Her gown was now pinned up around her like that of a fishwife; a white cap surmounted her severe head, and her brown arms were bare above the elbows, where she had rolled her sleeves. She well knew that her brother-in-law in no wise approved of her going about in such a fashion; but this was only an added reason for her doing so.
There was a silken rustling of doves' wings, as the flock scattered from in front of her on the grass, where, obedient to Dorothy's call, they had come like a cloud from the dove-cote perched high on a pole near by.
"Joseph," she cried, sending her shrill voice ahead of her as she walked along, "do you know that the last two new Devonshires have either strayed or been stolen?"
"So Trent told me." He spoke very calmly, letting several seconds intervene between question and answer, puffing his pipe meanwhile, while the fingers of one hand rested amongst the curly, fragrant locks lying against his knee.
"Told you!
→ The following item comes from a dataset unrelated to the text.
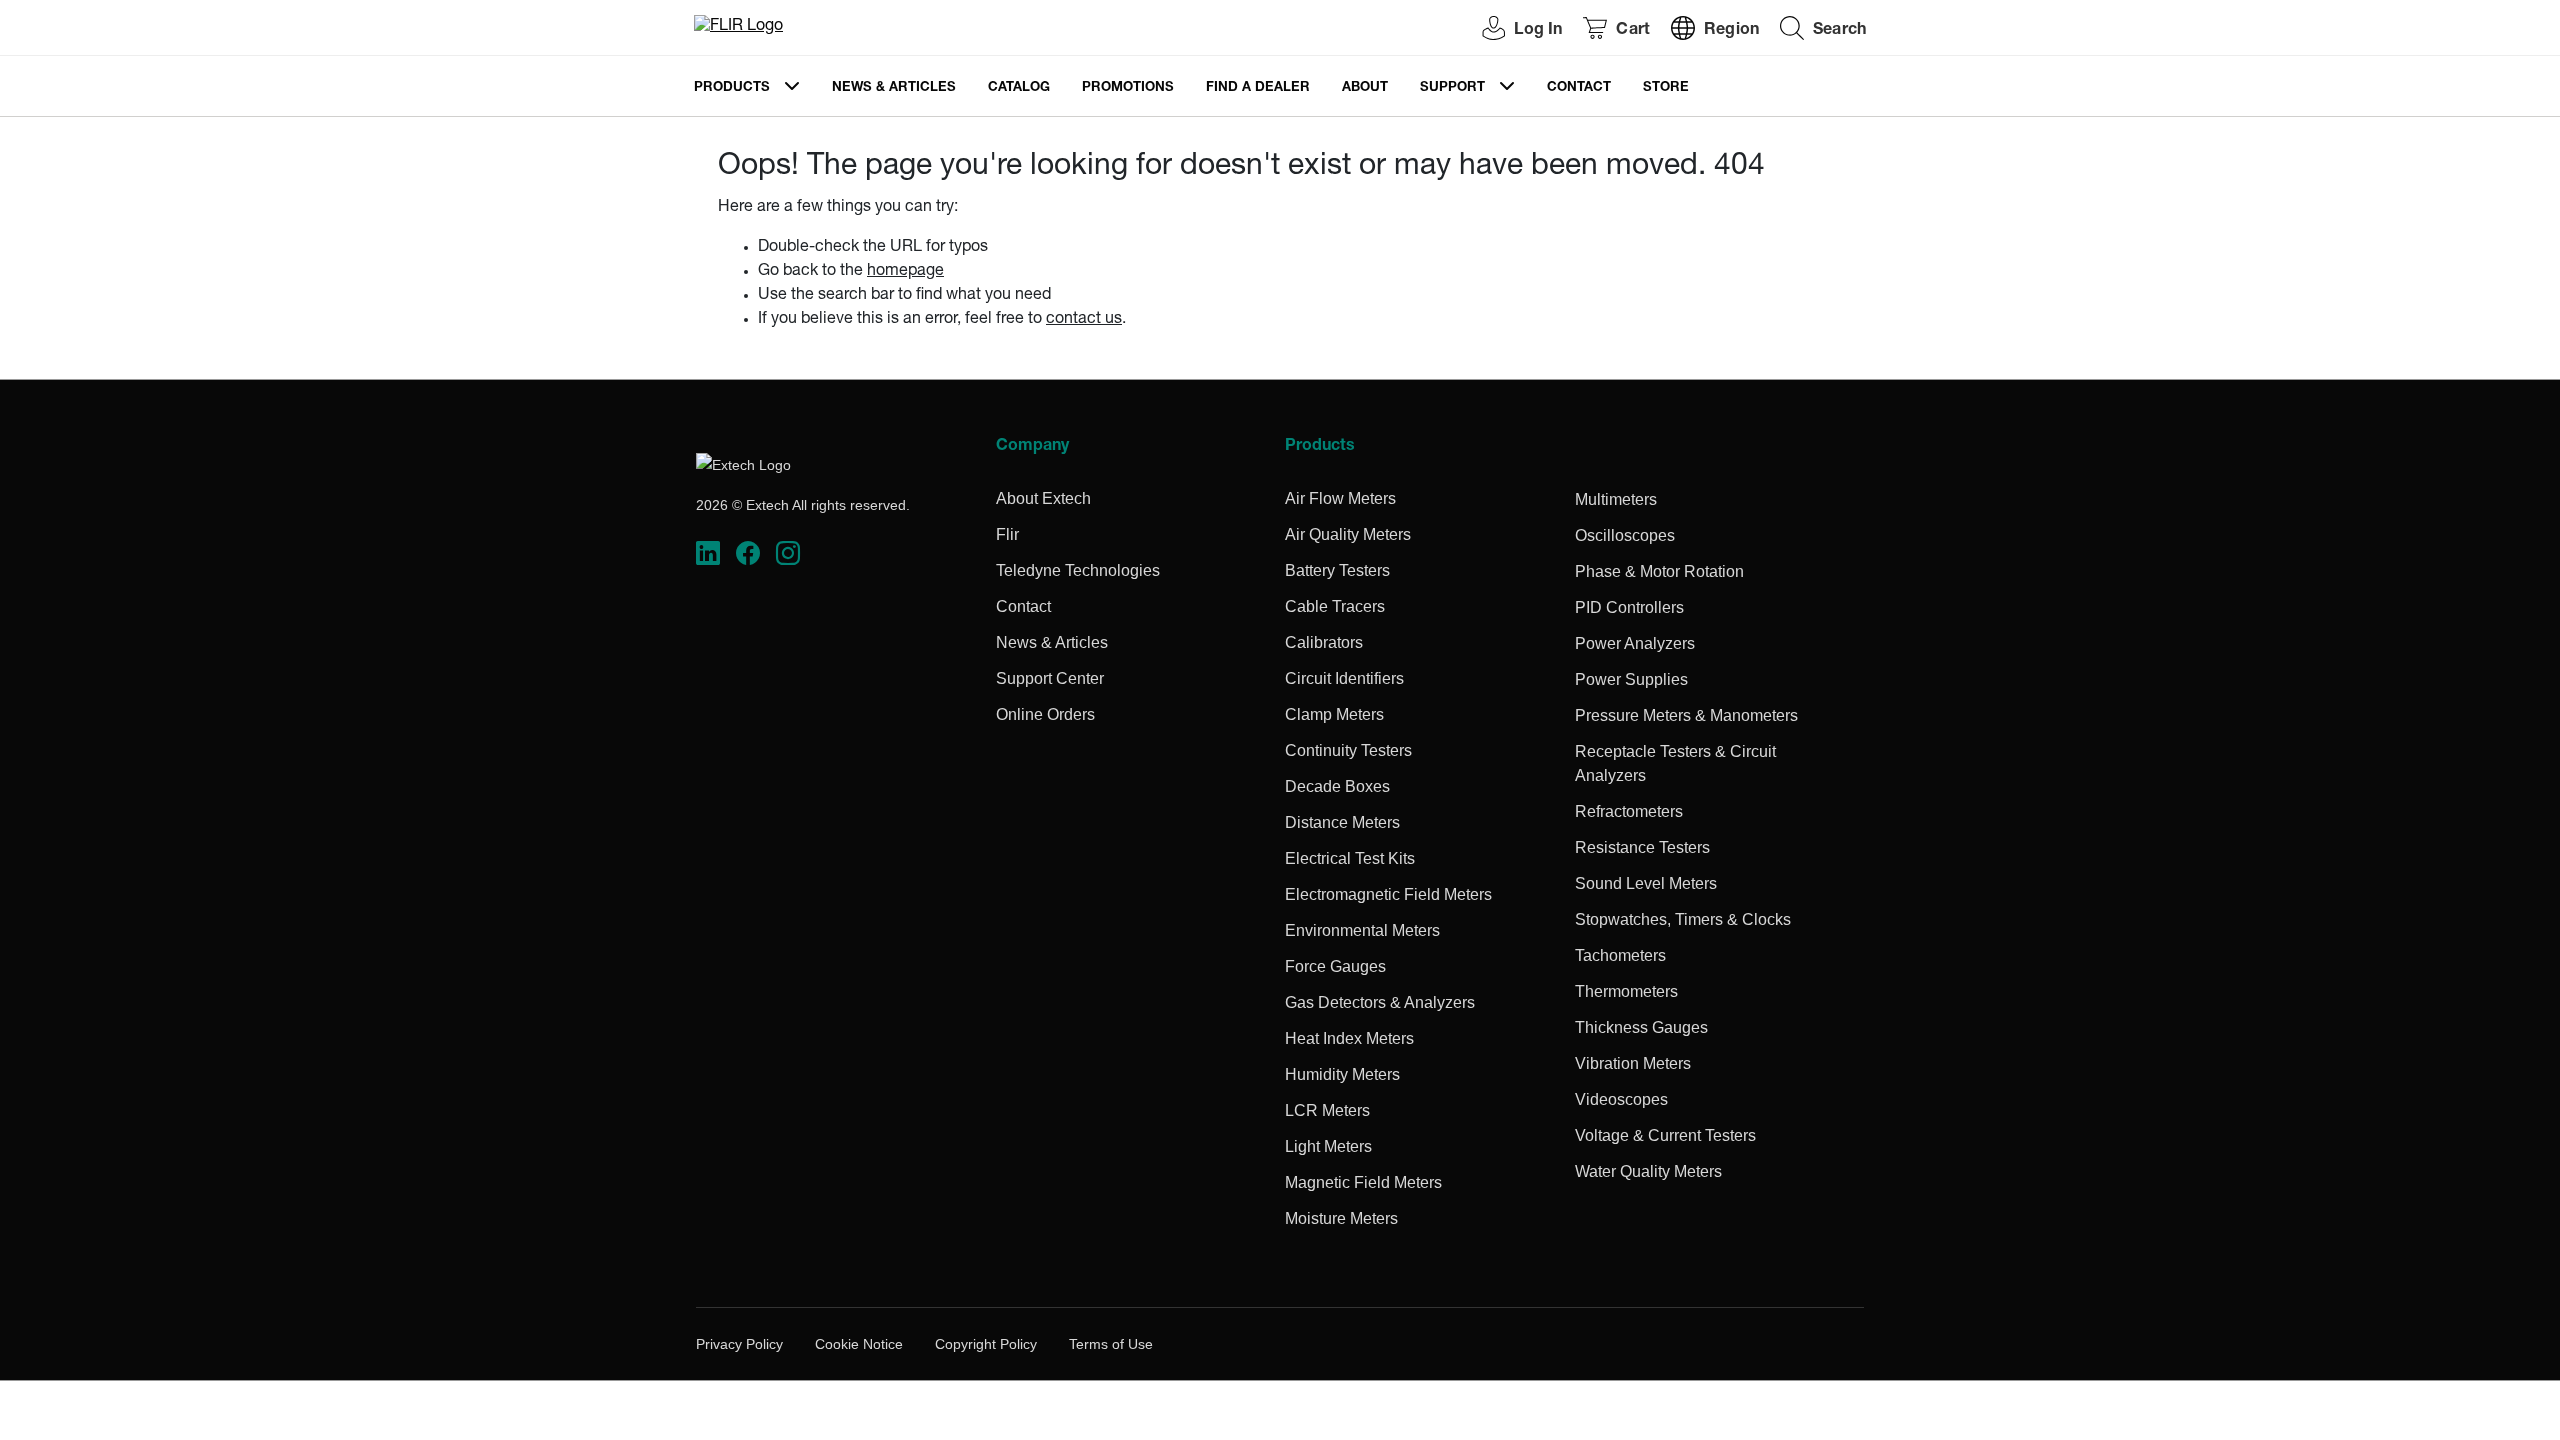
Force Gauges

Then why, under the canopy, did n't ye tellme?" she demanded, as she now stood on the stone flagging in front of the veranda, her arms akimbo, while she peered at him with her little twinkling eyes.
He looked at her gravely, and as if thinking, but made no reply.
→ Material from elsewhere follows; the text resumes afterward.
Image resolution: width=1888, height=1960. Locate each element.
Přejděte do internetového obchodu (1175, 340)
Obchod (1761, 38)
Her eyes fell, and she seemed embarrassed, for she said in a lower tone, and by way of explanation: "Because, you see, Joseph, I cannot look after the pans o' milk properly, if I know not how many cows there be to draw from. There was less milk by twenty pans, this e'en; and I was suspecting the new maid we've taken from over Oakum Bay way of making off with it for her own folk, when Pashar came in and said he was to go with Trent, to hunt for the missing Devonshires. And that was the first I'd heard of any strayed cattle."
"And even had they not been missing, Penine, you had no right to think such evil o' the stranger," Joseph Devereux said reprovingly. "'T is a queer fashion, it seems to me, for a Christian woman to be so ready as you ever seem to be for thinking harsh things o' folk you may happen not to know well. Strangers are no more like to do evil than friends, say I."
He now handed his pipe to Dot, who rapped the ashes out on the ground and returned it to him. He thanked the girl with the same courtesy he would have shown an utter stranger, while Aunt Penine, looking very much subdued, turned about and went back to the dairy.
Joseph Devereux was still a handsome man, with a dark, intellectual face, framed in a halo of silvery hair, worn long, as was the fashion, and confined by a black ribbon. About his throat was wrapped snowy linen lawn, fine as a cobweb, and woven on his own hand-looms by the women of his house, as was also that of the much ruffled shirt showing from the front of a buff waistcoat, gold-buttoned.
The same color was repeated in his top-boots, that came up to meet the breeches of dark cloth, fastened at the knee with steel buckles.
His tall figure was but slightly bowed; and there was a mixture of haughtiness and softness in his manner, very far removed from provincial brusqueness, and belonging rather to the days and surrounding of his ancestors than to the time in which he lived.
John, his son, was a more youthful picture of the father, but with a freer display of temper,—this due, perhaps, to his fewer years. But father and son were known alike for kindly and generous deeds, and as possessing a high ideal of truth and justice.